Calibration data can be loaded from local JSON files, fetched from vendor APIs,
or streamed from the [QubitBoost](https://qubitboost.io) calibration hub.

---

## Architecture

qb-compiler is structured as a configurable pass pipeline. Each pass reads
calibration data and transforms the circuit IR:

```
Input Circuit (Qiskit QuantumCircuit or QBCircuit)
  |
  v
[1] Validation          Reject invalid circuits early
  |
  v
[2] CalibrationMapper   VF2 + noise-weighted qubit placement
  |
  v
[3] NoiseAwareRouter    Dijkstra SWAP insertion (min error, not min distance)
  |
  v
[4] GateDecomposition   Decompose to native basis gates
  |
  v
[5] NoiseAwareScheduler ALAP scheduling with T1/T2 urgency
  |
  v
[6] ErrorBudgetEstimate Pre-execution fidelity prediction
  |
  v
CompileResult { compiled_circuit, compiled_depth, estimated_fidelity, cost }
```

Passes are composable.
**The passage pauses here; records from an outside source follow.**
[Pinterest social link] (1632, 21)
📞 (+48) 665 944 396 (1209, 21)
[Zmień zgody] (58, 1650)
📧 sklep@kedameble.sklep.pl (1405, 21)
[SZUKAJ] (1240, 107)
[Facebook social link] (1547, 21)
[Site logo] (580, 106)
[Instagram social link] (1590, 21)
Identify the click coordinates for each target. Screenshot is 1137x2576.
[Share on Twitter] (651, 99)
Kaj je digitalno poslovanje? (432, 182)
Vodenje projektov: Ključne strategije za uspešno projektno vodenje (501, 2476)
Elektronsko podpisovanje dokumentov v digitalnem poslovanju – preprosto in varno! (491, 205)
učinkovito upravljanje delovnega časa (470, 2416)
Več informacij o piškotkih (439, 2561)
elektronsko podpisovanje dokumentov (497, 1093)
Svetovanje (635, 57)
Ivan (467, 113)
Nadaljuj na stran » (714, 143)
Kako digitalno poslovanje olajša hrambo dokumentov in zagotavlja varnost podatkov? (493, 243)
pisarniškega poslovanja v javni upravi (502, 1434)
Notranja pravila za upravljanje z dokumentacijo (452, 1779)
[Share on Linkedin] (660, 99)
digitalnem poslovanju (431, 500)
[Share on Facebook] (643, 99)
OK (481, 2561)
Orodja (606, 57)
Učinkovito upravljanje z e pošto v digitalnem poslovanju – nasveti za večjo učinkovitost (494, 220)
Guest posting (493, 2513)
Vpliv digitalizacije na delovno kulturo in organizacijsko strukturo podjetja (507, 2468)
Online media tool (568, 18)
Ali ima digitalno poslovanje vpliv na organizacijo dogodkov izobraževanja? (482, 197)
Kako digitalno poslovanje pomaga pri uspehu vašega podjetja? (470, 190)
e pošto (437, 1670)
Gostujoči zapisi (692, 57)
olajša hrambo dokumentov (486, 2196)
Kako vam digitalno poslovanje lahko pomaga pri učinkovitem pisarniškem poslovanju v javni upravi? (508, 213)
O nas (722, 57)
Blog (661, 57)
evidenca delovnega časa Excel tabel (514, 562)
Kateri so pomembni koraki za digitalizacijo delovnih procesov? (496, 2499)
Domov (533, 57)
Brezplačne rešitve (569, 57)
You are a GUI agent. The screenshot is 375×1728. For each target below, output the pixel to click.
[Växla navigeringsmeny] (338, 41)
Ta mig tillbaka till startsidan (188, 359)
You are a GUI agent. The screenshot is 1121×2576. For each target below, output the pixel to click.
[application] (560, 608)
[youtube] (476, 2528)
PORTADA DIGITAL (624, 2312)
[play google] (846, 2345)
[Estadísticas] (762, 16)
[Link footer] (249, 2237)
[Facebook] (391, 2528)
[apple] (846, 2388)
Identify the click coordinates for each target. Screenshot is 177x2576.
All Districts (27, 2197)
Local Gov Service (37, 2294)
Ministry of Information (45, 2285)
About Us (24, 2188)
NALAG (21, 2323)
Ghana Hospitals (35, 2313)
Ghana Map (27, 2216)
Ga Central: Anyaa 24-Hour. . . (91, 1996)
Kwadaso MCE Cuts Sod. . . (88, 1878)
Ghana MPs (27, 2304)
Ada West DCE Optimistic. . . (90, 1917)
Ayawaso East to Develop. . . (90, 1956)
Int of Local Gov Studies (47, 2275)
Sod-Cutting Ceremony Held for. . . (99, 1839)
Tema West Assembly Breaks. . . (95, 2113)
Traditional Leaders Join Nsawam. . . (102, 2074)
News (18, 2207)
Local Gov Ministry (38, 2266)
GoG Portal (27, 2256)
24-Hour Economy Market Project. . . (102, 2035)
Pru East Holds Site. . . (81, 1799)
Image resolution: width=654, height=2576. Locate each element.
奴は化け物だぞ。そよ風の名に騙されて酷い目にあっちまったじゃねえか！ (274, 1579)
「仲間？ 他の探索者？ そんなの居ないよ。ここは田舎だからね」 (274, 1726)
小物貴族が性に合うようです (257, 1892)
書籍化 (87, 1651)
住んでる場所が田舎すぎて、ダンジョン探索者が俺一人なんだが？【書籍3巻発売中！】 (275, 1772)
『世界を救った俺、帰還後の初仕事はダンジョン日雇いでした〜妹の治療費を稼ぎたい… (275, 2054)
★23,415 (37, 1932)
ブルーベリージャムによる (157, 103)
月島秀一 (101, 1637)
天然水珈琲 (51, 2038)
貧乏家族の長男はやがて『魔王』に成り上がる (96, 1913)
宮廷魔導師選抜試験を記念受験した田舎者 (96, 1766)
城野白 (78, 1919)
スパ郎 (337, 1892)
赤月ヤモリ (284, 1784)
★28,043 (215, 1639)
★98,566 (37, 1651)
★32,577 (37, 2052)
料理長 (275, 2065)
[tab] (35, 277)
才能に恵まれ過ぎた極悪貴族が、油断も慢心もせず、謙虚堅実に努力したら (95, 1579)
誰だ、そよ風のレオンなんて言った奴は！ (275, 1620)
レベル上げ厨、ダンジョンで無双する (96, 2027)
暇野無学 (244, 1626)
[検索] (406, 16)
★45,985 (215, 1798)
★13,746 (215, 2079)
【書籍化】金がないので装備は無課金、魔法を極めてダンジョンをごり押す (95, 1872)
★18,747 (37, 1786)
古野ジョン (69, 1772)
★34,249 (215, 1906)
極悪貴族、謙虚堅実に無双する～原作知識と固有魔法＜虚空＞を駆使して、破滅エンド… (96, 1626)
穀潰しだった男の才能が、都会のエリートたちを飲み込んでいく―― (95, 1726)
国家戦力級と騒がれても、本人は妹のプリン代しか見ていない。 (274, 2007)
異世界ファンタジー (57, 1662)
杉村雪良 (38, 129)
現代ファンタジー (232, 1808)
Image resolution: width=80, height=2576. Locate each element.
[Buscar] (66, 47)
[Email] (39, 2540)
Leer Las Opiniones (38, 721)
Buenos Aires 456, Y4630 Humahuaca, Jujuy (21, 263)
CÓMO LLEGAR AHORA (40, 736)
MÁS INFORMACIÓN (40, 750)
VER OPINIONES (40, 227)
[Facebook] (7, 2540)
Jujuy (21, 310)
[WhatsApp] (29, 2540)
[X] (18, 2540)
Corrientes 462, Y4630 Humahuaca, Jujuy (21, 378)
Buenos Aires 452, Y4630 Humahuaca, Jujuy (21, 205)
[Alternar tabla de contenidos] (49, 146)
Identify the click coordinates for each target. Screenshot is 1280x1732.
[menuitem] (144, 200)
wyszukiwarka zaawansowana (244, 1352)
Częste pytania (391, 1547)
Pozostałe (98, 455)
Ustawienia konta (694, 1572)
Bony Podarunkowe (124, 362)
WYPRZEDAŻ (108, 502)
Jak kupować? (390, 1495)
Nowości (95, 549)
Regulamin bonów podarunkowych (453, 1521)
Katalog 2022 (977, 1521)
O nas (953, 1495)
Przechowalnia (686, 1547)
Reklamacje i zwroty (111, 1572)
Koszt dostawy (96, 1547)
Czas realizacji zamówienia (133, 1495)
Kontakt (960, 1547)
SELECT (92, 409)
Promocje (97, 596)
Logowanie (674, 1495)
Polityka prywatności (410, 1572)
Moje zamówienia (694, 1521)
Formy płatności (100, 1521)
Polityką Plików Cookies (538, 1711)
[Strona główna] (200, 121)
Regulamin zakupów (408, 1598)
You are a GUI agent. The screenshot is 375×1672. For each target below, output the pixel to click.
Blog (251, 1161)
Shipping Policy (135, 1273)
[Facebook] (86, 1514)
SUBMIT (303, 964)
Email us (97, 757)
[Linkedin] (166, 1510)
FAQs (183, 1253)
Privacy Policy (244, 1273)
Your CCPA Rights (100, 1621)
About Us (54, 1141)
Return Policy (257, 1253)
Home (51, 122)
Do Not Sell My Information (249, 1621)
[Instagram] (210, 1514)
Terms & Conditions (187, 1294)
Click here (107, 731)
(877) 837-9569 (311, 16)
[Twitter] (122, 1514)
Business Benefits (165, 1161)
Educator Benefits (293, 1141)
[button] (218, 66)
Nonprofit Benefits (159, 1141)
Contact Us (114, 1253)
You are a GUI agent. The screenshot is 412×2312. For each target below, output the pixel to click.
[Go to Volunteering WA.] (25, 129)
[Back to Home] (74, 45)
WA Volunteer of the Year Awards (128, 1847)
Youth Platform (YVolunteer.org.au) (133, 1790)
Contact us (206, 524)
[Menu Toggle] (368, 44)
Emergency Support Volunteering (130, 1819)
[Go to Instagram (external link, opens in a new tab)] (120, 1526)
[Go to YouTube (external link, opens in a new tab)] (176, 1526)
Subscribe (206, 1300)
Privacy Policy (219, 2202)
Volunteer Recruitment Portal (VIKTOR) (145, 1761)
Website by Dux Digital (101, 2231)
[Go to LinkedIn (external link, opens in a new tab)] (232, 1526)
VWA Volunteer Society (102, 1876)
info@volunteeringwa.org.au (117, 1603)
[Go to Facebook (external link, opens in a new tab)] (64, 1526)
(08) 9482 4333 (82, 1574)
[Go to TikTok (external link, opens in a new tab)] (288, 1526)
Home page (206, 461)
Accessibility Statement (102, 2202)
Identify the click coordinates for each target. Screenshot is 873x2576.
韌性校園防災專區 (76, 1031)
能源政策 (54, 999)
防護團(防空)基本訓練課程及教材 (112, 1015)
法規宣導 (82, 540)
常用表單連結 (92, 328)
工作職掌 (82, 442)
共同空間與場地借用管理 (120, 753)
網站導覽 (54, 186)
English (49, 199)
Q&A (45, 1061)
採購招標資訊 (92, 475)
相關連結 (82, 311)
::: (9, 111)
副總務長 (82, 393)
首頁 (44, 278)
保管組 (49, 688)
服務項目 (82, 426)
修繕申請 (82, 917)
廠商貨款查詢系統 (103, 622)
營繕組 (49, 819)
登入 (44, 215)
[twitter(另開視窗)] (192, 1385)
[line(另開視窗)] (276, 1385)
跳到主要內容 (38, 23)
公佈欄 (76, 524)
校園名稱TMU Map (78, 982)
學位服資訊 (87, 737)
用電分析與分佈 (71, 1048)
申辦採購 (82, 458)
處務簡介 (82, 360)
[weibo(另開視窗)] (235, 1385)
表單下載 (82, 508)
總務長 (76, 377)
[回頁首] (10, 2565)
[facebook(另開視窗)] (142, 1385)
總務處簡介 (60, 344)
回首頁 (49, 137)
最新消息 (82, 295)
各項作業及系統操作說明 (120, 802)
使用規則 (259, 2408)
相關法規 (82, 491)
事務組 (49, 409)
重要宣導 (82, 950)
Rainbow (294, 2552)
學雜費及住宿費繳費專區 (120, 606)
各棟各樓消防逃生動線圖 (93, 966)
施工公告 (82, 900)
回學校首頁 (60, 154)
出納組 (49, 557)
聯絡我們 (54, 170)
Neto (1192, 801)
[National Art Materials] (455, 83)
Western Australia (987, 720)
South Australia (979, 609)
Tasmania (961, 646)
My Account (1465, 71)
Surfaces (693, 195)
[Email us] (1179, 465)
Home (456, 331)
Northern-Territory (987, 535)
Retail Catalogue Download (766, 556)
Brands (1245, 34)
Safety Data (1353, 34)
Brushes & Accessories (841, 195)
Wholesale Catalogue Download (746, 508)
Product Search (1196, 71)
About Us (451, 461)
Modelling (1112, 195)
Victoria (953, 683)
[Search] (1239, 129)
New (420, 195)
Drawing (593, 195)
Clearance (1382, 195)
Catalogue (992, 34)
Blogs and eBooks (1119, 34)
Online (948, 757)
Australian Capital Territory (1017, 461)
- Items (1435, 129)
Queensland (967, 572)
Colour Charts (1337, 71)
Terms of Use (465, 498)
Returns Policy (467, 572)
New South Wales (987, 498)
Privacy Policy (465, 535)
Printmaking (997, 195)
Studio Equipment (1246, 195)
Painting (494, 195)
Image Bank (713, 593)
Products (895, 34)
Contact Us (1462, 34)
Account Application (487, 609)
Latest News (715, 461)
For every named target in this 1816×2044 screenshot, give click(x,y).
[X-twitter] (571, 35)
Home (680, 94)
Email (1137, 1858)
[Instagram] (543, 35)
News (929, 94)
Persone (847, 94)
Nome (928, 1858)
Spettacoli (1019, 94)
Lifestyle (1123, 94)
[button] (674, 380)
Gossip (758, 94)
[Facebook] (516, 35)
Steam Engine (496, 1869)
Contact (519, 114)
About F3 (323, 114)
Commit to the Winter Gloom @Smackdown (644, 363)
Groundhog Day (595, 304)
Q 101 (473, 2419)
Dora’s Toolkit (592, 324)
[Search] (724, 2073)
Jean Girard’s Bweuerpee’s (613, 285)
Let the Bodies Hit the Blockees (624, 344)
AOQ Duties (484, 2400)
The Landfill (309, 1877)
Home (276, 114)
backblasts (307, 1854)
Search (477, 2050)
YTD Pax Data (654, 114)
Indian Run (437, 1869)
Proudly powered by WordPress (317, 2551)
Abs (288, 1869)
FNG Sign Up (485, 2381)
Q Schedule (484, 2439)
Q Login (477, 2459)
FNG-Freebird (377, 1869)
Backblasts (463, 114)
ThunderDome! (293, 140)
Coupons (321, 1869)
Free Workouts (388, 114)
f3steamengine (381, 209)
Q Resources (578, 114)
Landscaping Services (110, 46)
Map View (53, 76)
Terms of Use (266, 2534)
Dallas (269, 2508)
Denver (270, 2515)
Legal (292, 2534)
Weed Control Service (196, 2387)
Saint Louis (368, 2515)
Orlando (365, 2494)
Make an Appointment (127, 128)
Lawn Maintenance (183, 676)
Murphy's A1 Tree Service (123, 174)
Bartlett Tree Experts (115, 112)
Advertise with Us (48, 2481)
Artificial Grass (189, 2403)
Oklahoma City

You can run individual passes, reorder them, or write
custom passes by extending `BasePass`.

---

## CLI

```bash
# Compile a QASM file
qbc compile circuit.qasm --backend ibm_fez --strategy fidelity_optimal

# Show available backends and specs
qbc info

# Show calibration summary for a backend
qbc calibration show ibm_fez
```

---

## Installation Options

```bash
# Core (IBM backends via Qiskit)
pip install qb-compiler

# With ML-accelerated layout (XGBoost)
pip install "qb-compiler[ml]"

# With GNN layout predictor (PyTorch)
pip install "qb-compiler[gnn]"

# With Rigetti support
pip install "qb-compiler[rigetti]"

# With IonQ support (via Amazon Braket)
pip install "qb-compiler[ionq]"

# With IQM support
pip install "qb-compiler[iqm]"

# Everything
pip install "qb-compiler[all]"

# Development
pip install "qb-compiler[dev]"
```

---

## Contributing

Contributions are welcome. See [CONTRIBUTING.md](CONTRIBUTING.md) for
guidelines on development setup, testing, and code style.

To run the test suite:

```bash
pip install "qb-compiler[dev]"
pytest
```

---

## License

Apache License 2.0. See [LICENSE](LICENSE) for the full text.